Rule 130.102(d)(1) provides that an injured employee demonstrates an active effort to obtain employment by meeting at least one or any combination of the following work search requirements each week during the entire qualifying period:
(A)has returned to work in a position which is commensurate with the injured employee’s ability to work;
(B)has actively participated in a vocational rehabilitation program [VRP] as defined in [Rule] 130.101 of this title (relating to [d]efinitions);
(C)has actively participated in work search efforts conducted through the Texas Workforce Commission;
(D)has performed active work search efforts documented by job applications; or
(E)has been unable to perform any type of work in any capacity, has provided a narrative report from a doctor which specifically explains how the injury causes a total inability to work, and no other records show that the injured employee is able to return to work.
The claimant’s theory of entitlement to SIBs for the 11th quarter was active participation in a VRP conducted by the Department of Assistive and Rehabilitative Services (DARS) (Rule 130.102)(d)(1)(B)). The hearing officer noted that an Individualized Plan for Employment (IPE) was initiated for the claimant on January 18, 2007, and that amendments had been made to the plan. In evidence is an IPE dated December 8, 2008, and provides for services to December 8, 2009. Additionally, in evidence is a case note dated November 12, 2009, from DARS which states the dates of services will be extended until November 12, 2010; and a case note dated January 11, 2011, which states the dates of service of the IPE will be extended until January 11, 2012.
In reviewing a “great weight” challenge, we must examine the entire record to determine if: (1) there is only “slight” evidence to support the finding; (2) the finding is so against the great weight and preponderance of the evidence as to be clearly wrong and manifestly unjust; or (3) the great weight and preponderance of the evidence supports its nonexistence. See Cain v. Bain, 709 S.W.2d 175 (Tex. 1986).

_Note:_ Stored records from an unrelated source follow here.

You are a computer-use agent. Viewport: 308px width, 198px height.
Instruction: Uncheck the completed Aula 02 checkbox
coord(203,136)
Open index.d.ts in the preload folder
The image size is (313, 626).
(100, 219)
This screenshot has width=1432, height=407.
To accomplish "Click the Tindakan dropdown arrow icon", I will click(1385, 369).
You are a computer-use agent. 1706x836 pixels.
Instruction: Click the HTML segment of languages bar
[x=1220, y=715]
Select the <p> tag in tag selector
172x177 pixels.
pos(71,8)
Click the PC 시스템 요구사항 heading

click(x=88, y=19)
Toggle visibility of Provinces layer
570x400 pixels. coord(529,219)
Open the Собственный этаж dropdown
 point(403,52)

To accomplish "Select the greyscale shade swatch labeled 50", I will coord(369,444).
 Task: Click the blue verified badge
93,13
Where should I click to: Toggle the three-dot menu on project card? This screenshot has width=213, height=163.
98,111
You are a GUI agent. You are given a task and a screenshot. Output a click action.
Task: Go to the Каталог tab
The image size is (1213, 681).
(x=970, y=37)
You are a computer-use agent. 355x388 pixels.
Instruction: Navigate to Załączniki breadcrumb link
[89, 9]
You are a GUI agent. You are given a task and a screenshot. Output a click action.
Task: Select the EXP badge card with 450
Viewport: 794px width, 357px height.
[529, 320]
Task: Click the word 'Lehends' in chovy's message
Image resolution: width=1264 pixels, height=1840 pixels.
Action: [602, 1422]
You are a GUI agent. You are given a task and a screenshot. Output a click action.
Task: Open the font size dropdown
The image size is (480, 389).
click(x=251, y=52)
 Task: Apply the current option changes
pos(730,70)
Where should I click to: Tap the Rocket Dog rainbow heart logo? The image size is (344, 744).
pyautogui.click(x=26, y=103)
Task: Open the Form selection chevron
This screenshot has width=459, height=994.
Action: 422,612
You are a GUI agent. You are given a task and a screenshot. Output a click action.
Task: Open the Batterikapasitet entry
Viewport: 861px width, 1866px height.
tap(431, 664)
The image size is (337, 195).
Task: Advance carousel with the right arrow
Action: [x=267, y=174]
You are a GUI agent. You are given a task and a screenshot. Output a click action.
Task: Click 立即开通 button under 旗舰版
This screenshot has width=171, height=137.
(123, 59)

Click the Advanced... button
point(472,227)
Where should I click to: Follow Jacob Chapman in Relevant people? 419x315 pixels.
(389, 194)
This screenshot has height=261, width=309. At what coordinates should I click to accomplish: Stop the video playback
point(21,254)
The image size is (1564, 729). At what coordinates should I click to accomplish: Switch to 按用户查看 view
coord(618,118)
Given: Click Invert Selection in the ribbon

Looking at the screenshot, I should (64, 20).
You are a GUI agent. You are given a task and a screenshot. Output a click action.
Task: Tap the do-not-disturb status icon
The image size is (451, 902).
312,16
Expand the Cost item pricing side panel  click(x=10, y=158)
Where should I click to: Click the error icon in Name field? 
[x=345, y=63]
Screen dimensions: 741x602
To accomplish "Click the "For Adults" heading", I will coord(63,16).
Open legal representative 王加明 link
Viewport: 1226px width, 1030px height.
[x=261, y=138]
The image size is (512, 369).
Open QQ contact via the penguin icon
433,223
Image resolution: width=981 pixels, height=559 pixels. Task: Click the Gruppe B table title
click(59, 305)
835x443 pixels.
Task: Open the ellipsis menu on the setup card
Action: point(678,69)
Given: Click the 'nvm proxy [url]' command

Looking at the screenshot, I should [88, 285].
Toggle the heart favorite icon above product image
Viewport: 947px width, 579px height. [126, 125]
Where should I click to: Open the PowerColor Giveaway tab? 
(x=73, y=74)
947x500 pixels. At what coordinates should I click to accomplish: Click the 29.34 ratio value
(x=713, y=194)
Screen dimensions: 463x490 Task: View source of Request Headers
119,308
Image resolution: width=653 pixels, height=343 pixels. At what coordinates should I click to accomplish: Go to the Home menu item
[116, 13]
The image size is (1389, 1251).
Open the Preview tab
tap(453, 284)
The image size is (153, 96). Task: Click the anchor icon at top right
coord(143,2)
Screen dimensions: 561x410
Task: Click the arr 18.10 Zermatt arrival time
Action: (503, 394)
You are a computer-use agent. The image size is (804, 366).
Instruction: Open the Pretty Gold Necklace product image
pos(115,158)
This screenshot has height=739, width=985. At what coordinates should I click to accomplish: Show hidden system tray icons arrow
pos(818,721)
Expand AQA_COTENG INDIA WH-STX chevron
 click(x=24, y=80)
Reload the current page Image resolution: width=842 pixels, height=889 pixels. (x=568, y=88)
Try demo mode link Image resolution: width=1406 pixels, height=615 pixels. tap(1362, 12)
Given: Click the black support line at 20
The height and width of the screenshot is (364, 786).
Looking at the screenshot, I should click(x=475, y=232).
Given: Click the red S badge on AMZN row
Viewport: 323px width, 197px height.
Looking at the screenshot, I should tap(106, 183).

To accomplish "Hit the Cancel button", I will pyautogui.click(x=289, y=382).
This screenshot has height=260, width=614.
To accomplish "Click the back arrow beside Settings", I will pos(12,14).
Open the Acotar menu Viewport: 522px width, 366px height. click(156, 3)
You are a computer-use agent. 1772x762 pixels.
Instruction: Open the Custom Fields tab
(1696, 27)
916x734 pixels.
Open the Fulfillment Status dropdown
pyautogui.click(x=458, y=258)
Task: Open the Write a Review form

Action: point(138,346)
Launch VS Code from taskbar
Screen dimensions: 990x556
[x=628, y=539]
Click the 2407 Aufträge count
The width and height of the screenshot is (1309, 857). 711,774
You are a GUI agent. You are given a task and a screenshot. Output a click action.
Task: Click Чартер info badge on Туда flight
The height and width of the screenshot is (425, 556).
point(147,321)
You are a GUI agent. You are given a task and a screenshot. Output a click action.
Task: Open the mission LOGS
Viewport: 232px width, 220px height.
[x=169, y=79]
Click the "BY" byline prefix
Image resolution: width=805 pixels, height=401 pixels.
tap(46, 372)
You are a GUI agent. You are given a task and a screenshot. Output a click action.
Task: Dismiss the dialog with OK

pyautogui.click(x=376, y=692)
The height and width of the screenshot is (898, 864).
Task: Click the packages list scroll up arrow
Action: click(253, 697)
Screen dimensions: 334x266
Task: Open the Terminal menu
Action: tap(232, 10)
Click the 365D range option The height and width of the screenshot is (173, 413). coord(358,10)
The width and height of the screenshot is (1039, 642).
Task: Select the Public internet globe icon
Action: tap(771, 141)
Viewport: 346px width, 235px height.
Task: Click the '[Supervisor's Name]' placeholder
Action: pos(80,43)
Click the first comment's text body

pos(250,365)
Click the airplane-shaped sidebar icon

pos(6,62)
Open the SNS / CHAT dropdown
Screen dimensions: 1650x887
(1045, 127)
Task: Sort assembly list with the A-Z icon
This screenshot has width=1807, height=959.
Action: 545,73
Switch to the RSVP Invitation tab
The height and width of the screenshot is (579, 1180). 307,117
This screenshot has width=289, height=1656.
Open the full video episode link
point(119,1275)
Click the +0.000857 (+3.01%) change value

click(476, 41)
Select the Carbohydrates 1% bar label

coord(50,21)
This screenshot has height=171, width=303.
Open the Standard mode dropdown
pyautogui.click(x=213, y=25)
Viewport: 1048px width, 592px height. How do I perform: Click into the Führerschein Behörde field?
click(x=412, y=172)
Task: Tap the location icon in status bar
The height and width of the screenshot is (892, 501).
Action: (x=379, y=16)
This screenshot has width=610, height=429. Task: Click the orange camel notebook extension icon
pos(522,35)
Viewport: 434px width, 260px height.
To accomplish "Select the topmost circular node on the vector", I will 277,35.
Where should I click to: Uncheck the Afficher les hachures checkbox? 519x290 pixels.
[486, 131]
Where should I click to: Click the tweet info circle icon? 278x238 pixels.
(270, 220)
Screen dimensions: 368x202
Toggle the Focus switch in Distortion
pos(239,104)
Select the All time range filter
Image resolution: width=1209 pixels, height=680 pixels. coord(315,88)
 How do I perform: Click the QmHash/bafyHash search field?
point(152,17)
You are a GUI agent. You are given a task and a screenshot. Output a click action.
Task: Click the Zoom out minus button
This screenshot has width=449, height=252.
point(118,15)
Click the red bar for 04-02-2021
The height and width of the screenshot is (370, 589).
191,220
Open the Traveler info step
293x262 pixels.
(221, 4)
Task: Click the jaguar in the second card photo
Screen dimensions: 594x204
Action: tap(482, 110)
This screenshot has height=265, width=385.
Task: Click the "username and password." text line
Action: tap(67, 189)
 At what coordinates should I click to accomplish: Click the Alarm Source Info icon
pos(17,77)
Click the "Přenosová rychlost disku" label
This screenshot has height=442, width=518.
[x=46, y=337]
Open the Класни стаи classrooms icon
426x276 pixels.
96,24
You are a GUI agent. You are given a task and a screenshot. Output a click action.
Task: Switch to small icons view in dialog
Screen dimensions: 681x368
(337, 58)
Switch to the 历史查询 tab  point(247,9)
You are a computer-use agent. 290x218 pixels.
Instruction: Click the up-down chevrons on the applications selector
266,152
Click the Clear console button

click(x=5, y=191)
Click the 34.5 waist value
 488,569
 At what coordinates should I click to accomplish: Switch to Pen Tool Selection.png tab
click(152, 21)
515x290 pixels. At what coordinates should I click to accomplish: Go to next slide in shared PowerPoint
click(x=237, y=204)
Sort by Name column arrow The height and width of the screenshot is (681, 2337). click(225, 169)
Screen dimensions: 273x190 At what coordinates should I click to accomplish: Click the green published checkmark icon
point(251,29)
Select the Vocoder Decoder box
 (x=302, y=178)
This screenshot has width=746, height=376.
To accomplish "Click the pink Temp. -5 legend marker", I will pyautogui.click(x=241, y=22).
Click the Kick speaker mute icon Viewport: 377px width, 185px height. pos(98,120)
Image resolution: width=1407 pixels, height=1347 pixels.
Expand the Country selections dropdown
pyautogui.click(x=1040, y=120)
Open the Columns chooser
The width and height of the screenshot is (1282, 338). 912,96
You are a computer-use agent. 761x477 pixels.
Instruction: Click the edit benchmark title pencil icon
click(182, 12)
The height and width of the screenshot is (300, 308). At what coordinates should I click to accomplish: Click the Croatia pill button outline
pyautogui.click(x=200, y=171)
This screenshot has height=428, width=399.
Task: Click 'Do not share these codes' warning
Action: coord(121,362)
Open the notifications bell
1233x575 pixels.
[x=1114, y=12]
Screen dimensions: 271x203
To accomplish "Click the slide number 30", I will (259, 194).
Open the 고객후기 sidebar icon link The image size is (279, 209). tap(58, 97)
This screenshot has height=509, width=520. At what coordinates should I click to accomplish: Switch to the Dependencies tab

As previously noted, Rule 130.102 provides that an injured employee demonstrates an active effort to obtain employment by meeting at least one or any combination of the specified work search requirements each week during the entire qualifying period. The claimant presented no evidence of any other active work search efforts or compliance with a DARS IPE specifically for week one of the 11th quarter qualifying period. Neither the IPE dated December 8, 2008, nor the two case notes extending the IPE, reference the first week of the qualifying period for the 11th quarter (December 30, 2010, through January 5, 2011). The first case note extended the IPE through November 12, 2010. However, the second case note did not extend the IPE until January 11, 2011. No evidence was presented to indicate that an IPE was in effect during the first week of the qualifying period for the 11th quarter but rather there was a gap in time, November 13, 2010, through January 10, 2011, when no IPE was in effect.
We reverse the hearing officer’s determination that the claimant is entitled to SIBs for the 11th quarter as being so against the great weight and preponderance of the evidence as to be clearly wrong and manifestly unjust. We render a new decision that the claimant is not entitled to SIBs for the 11th quarter.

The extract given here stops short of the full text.